For many devices, precleaning moistens and loosens gross clinical soil and makes the subsequent cleaning steps more efficient. This should be performed as soon as possible after devices have been used and most often includes just the use of water. Other chemicals that may be available in surgical or clinical practice (eg, antiseptics and saline solutions) should be avoided due to the potential for device damage and other complications. Close attention to rinsing devices at this stage can reduce the gross clinical soil load in the subsequent cleaning steps. Manual cleaning in many countries is the most widely used method performed to thoroughly clean devices using a variety of methods such as immersion, wiping, brushing, and flushing. If a device is able to go through an automated process, this method is preferred and is often conducted in addition to manual cleaning steps when appropriate. This allows minimal handling of contaminated devices and allows for larger processing capacity. The automated process, such as in washer-disinfectors, combines cleaning with disinfection (and often drying) to allow devices to be safely used or handled for packaging depending on the terminal antimicrobial process applicable. The steps for a manual cleaning may typically include

  • Prerinsing to remove soil

  • Washing with a detergent-based formulation diluted according to manufacturer’s recommendations and at the appropriate water temperature

  • Soaking, brushing, and flushing (as applicable for the device type)

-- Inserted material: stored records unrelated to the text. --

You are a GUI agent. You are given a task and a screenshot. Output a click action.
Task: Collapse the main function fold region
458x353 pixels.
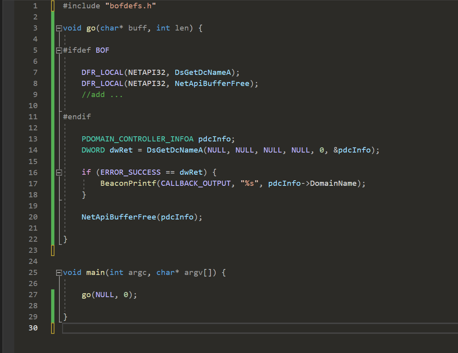pos(59,272)
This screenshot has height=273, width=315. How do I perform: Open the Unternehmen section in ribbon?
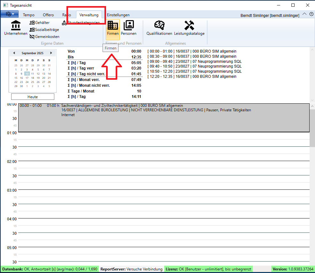coord(16,28)
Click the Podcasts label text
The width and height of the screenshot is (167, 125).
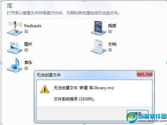coord(33,26)
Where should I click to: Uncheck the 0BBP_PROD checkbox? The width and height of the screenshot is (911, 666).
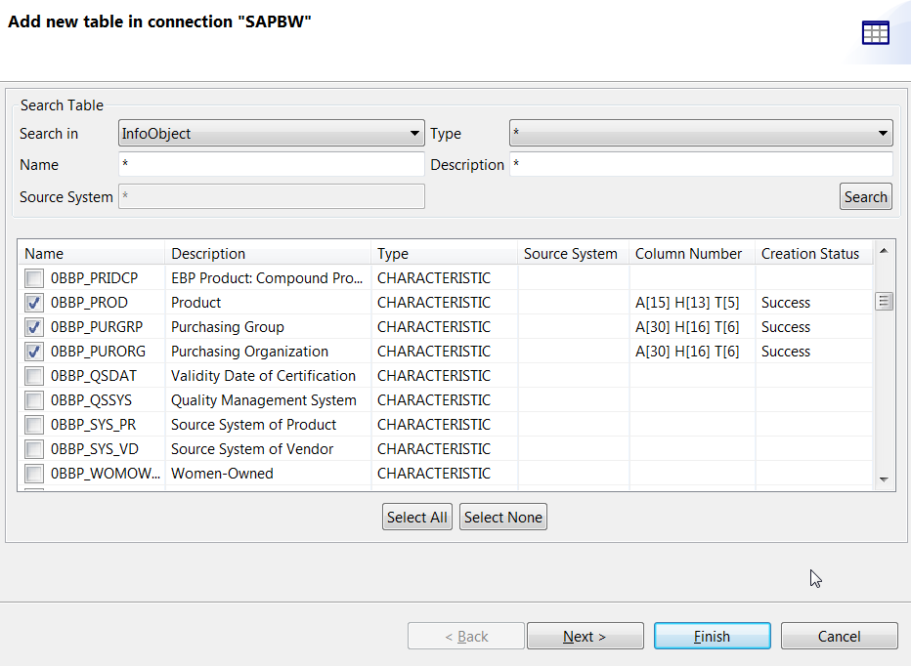(x=34, y=303)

  • Rinsing to remove any remnants of soil and cleaning chemistries

  • Manual disinfection and/or drying as appropriate

The steps for a manual cleaning with the use of ultrasonics can include

  • Prerinsing to remove soil

  • Washing with a detergent-based solution diluted according to manufacturer’s recommendations and used at the appropriate water temperature

  • Soaking, brushing, and flushing (as applicable for the device type)

  • Cleaning in an ultrasonic washer at a given power frequency (eg, >38 kHz) and time, which will typically be conducted in a detergent-based solution

  • Rinsing to remove any remnants of soil and cleaning chemistries

  • Manual disinfection and/or drying as appropriate

Note that during these cleaning processes, it is important to consider parameters for efficient cleaning, including time, temperature, type(s) of cleaning agent(s), and
water quality specifications. The steps for an automated cleaning may include

  • Prerinsing to remove soil

  • Detailed manual washing of certain device features (if appropriate) with a detergent-based solution diluted according to manufacturer’s recommendations and at the appropriate water temperature. This may include soaking, brushing, moving, and flushing of device features.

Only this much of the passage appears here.